A cura della Redazione.

La Sesta Sezione penale della Corte di Cassazione nella sentenza n. 13341 del 2 aprile 2024 si pronuncia in merito ai presupposti in presenza dei quali è configurabile il reato di esercizio abusivo della professione di avvocato.

Giovedi 4 Aprile 2024

Il caso: la Corte di appello di Venezia confermava la sentenza del Tribunale di Venezia, che aveva condannato l’imputata Mevia per il reato di esercizio abusivo della professione (art. 348 cod. pen.) alla pena mesi tre e giorni dieci di reclusione.

Con l’imputazione era stato contestato all’imputata di aver compiuto atti tipici della professione forese, qualificandosi nella corrispondenza come “avvocato” e svolgendo attività stragiudiziale nelle trattative per la composizione bonaria di un contenzioso civilistico, pur non essendo iscritta all’Albo degli Avvocati.

Mevia ricorre in Cassazione, deducendo, come secondo motivo, la violazione di legge in relazione alla sussistenza del reato contestato: per la ricorrente:

– la fattispecie penale in esame richiede il compimento di atti tipici riservati alla professione protetta;

– nel caso dell’avvocato la legge n. 247 del 2012 stabilisce quali siano le attività esclusive dell’avvocato, tra le quali pone anche la consulenza legale e l’assistenza legale stragiudiziale, purché connesse all’attività giurisdizionale;

– nel caso in esame la attività contestata all’imputata ha ad oggetto soltanto contatti cartolari e telefonici e non una vera e propria trattativa, o attività limitate al recupero di crediti (attività non esclusiva dell’avvocato).

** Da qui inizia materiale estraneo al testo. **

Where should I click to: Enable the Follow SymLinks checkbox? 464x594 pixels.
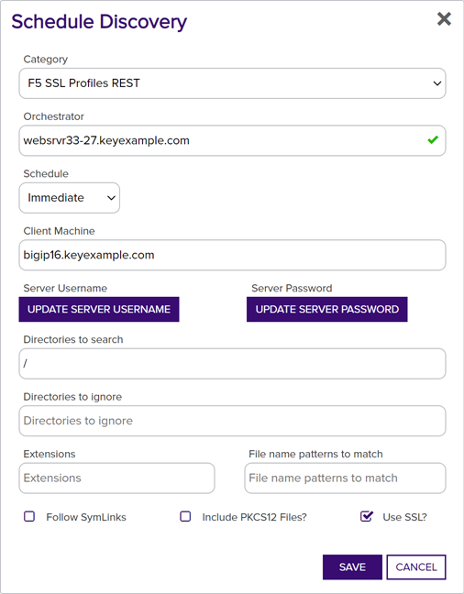29,517
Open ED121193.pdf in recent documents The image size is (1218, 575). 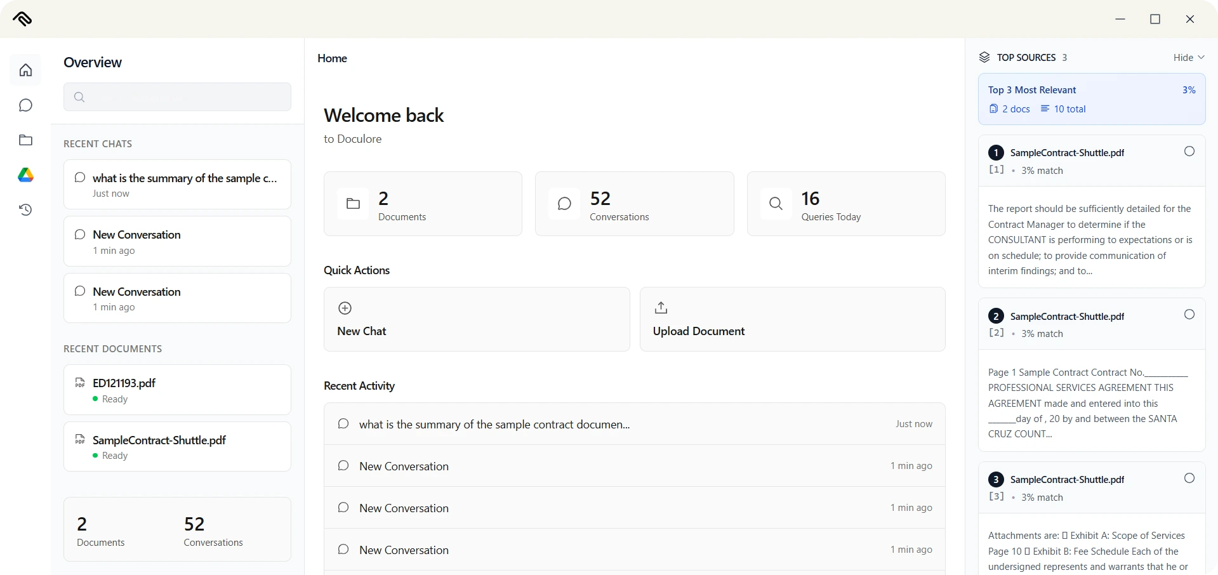coord(177,390)
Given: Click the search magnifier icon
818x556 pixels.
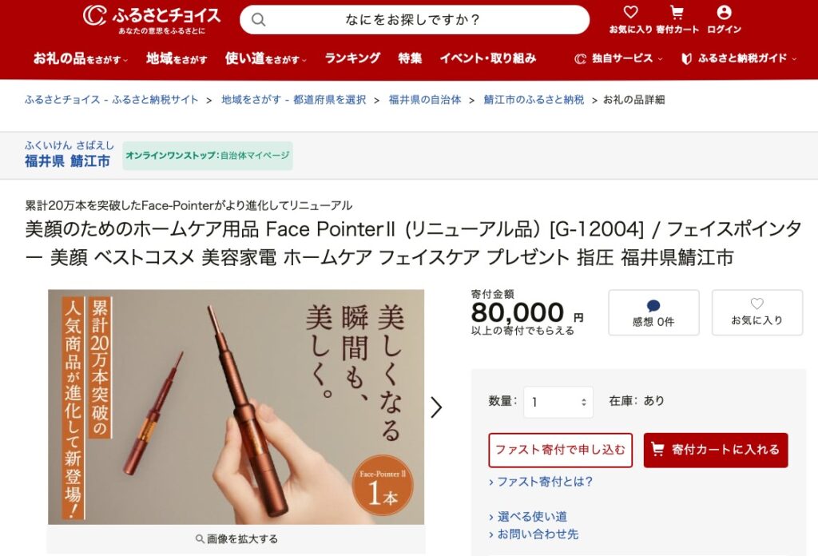Looking at the screenshot, I should click(x=258, y=20).
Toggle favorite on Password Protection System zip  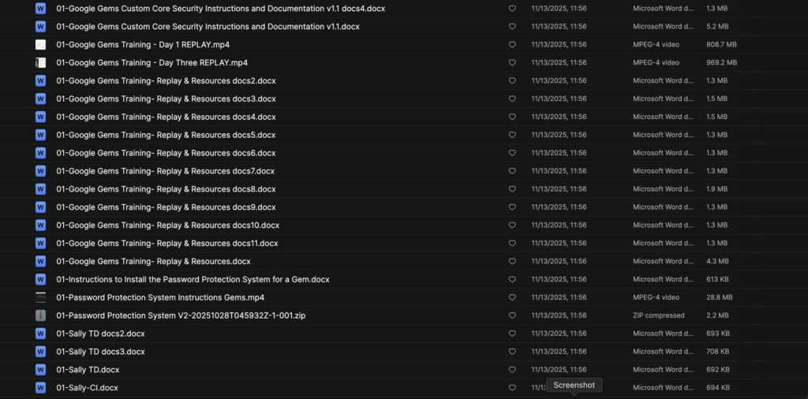(512, 315)
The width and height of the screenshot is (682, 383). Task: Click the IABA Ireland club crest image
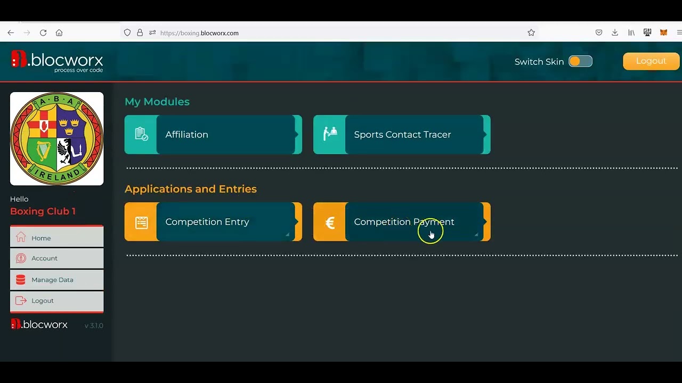57,139
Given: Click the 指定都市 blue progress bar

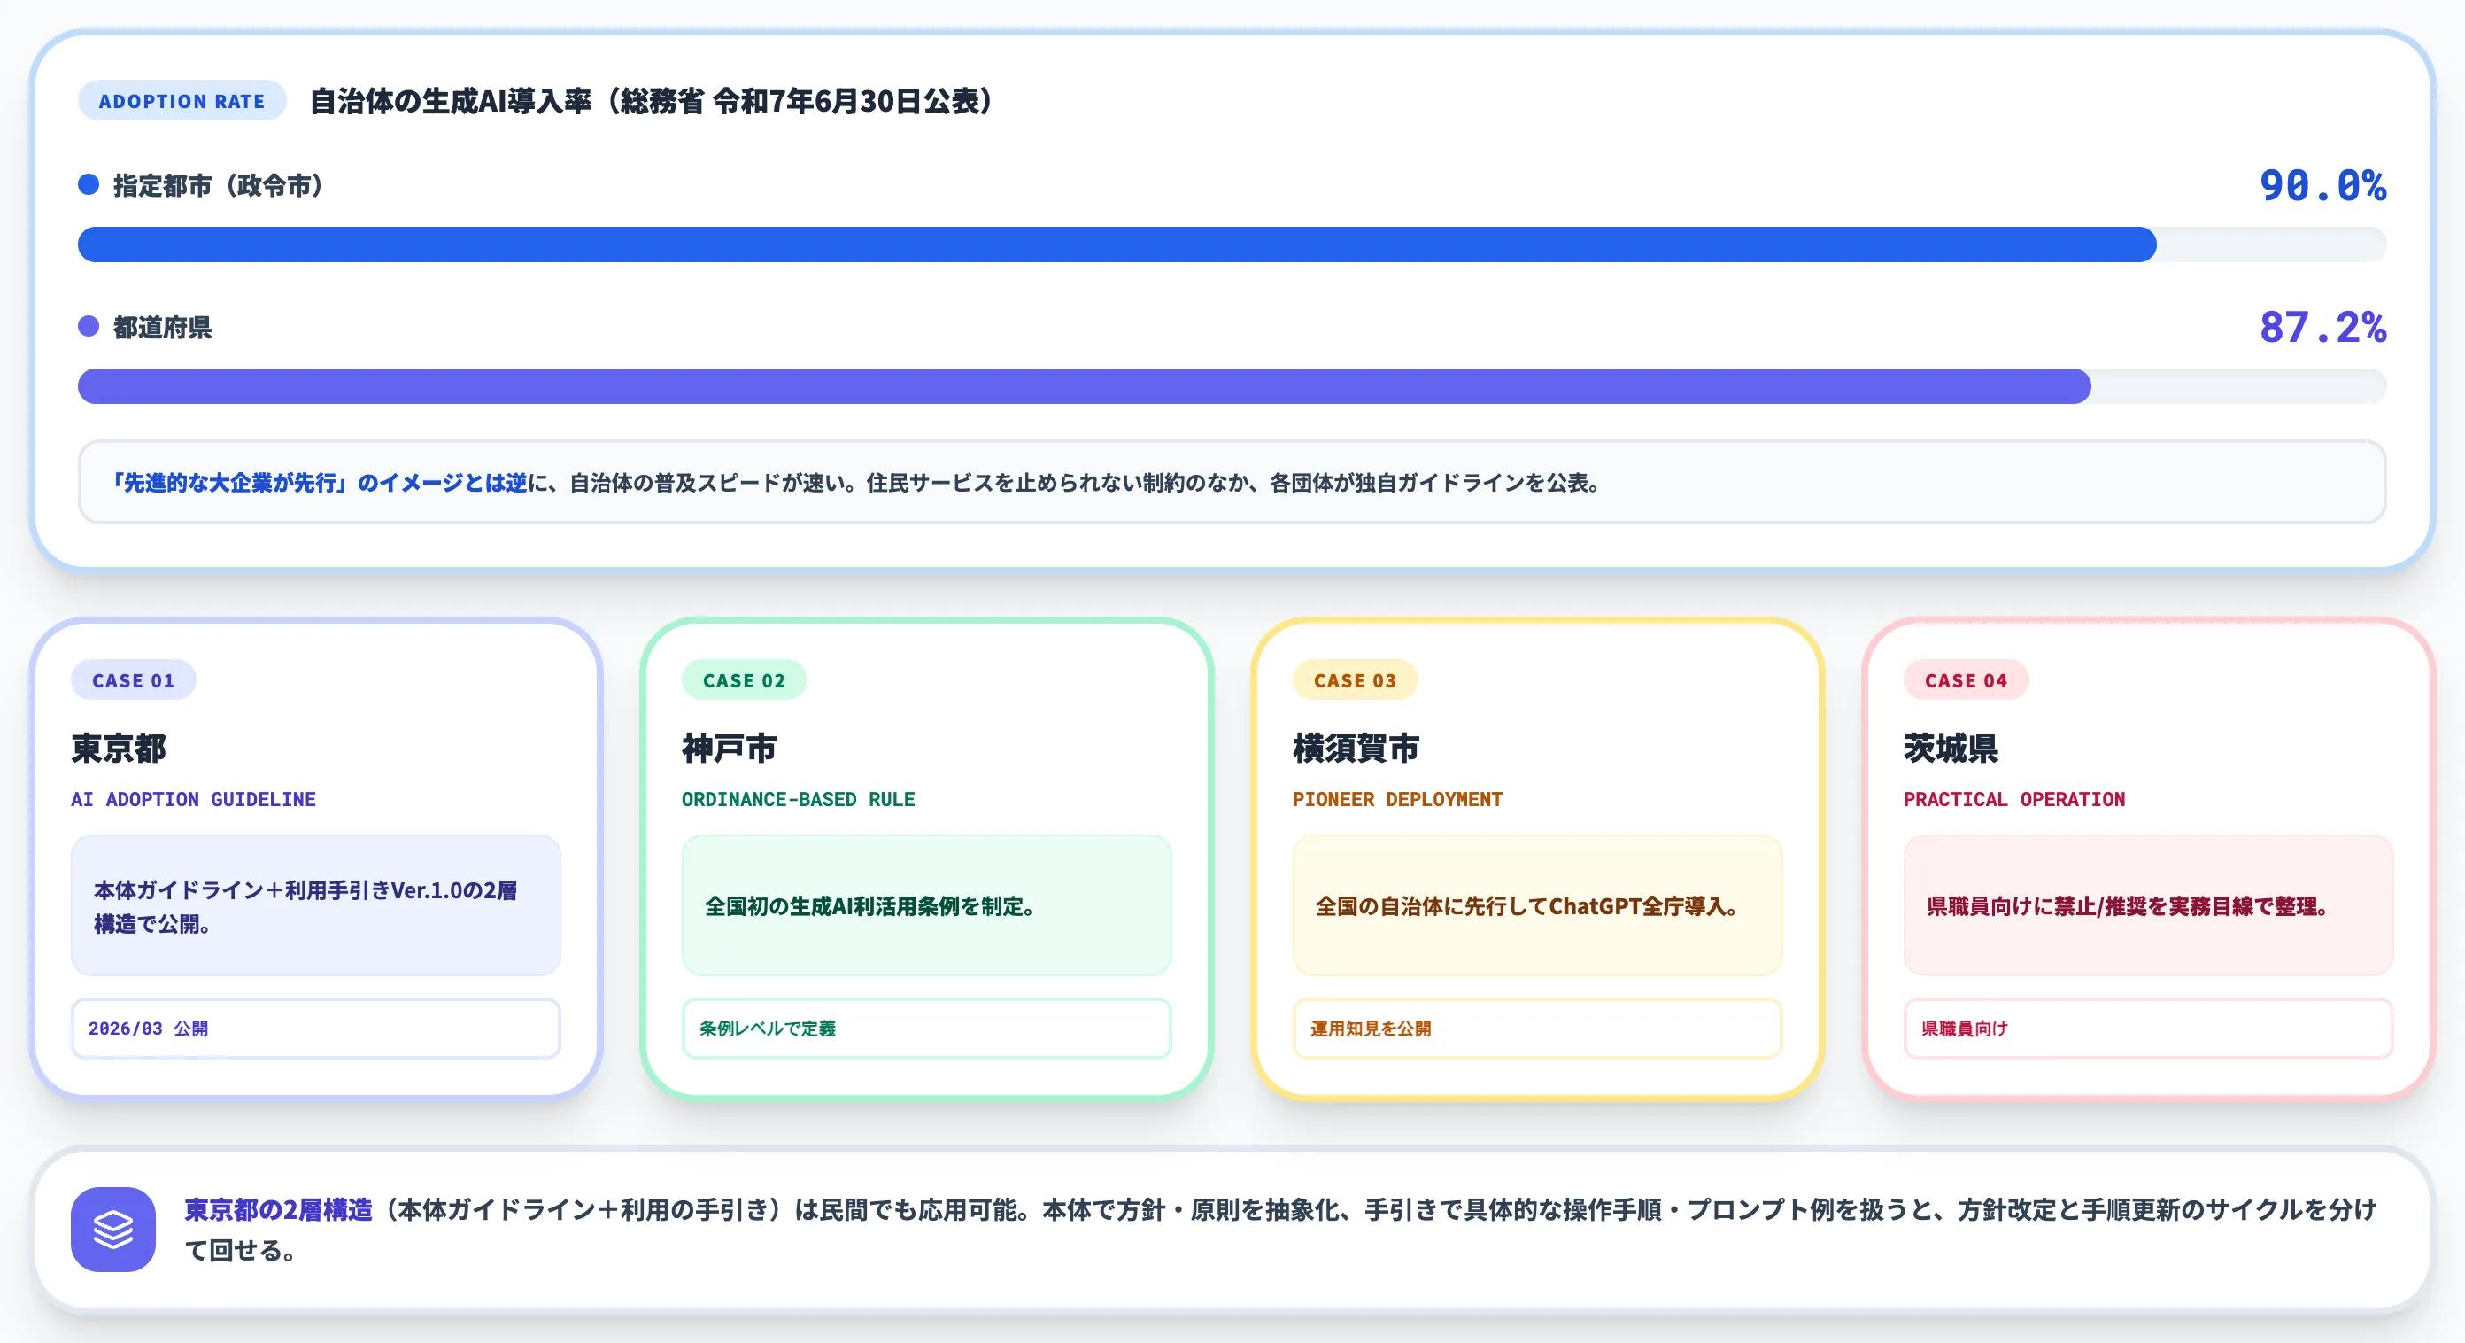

La Suprema Corte, nel ritenere infondato il ricorso, osserva:

a) integra il reato di esercizio abusivo di una professione di cui all’art. 348 cod. pen., il compimento senza titolo di atti che, pur non attribuiti singolarmente in via esclusiva a una determinata professione, siano univocamente individuati come di competenza specifica di essa, allorché lo stesso compimento venga realizzato con modalità tali, per continuatività, onerosità e organizzazione, da creare, in assenza di chiare indicazioni diverse, le oggettive apparenze di un’attività professionale svolta da soggetto regolarmente abilitato;

b) al contrario, non commette il reato di abusivo esercizio della professione di avvocato il soggetto che si limiti all’occasionale compimento di una attività stragiudiziale, non potendo una prestazione isolata essere sintomatica di un’attività svolta in forma professionale, in modo continuativo, sistematico ed organizzato;

c) nel caso di specie, però, i Giudici di merito hanno ravvisato l’abusivo esercizio della professione di avvocato nell’attività stragiudiziale, rientrante nella professione legale, portata avanti dalla ricorrente con continuità, organizzazione, onerosità e con modalità tali da creare le apparenze di un’attività professionale svolta da soggetto regolarmente abilitato (come l’uso della carta intestata intestata a Mevia);

d) infatti, tutte le pratiche di cui era stata incaricata la ricorrente erano connesse o strettamente prodromiche (e dunque “connesse”) ad un contenzioso civilistico: transazione stragiudiziale per una controversia per il risarcimento danni, diffida dei debitori morosi con l’avvertimento dell’azione legale che sarebbe stata intrapresa, recupero di crediti portata avanti nella prospettiva di azioni legali.